*** Available data

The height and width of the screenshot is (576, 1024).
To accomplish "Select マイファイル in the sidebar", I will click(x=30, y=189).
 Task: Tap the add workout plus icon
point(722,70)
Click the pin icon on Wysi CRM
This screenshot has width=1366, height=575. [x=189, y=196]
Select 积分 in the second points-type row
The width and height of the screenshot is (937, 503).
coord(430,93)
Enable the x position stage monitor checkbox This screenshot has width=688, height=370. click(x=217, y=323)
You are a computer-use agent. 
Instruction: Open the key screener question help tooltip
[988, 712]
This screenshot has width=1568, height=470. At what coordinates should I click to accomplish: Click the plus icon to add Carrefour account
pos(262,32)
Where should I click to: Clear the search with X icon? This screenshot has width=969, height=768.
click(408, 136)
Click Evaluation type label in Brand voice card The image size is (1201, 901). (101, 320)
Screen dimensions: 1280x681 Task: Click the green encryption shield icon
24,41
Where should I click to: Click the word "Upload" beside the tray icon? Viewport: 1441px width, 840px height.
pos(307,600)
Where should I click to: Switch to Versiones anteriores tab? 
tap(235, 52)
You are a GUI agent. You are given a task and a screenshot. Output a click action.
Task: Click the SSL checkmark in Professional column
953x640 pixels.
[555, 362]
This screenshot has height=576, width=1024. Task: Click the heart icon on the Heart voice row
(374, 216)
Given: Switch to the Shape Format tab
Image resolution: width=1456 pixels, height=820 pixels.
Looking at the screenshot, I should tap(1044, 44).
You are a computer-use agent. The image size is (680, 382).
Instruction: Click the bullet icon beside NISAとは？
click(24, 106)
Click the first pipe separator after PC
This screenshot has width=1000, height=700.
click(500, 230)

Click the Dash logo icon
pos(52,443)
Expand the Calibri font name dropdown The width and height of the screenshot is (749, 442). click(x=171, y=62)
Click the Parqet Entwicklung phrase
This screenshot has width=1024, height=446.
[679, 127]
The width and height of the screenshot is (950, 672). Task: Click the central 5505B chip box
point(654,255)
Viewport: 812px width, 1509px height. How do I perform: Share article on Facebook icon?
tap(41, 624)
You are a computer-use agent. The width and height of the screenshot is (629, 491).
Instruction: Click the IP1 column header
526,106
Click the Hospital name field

******

▶ **Task requirements**:
Please give an exact restatement of only the lines from the beginning of the material above to the line with "Enable the x", inclusive.

▶ **Result of the task**:
The height and width of the screenshot is (576, 1024).
To accomplish "Select マイファイル in the sidebar", I will click(x=30, y=189).
 Task: Tap the add workout plus icon
point(722,70)
Click the pin icon on Wysi CRM
This screenshot has width=1366, height=575. [x=189, y=196]
Select 积分 in the second points-type row
The width and height of the screenshot is (937, 503).
coord(430,93)
Enable the x position stage monitor checkbox This screenshot has width=688, height=370. click(x=217, y=323)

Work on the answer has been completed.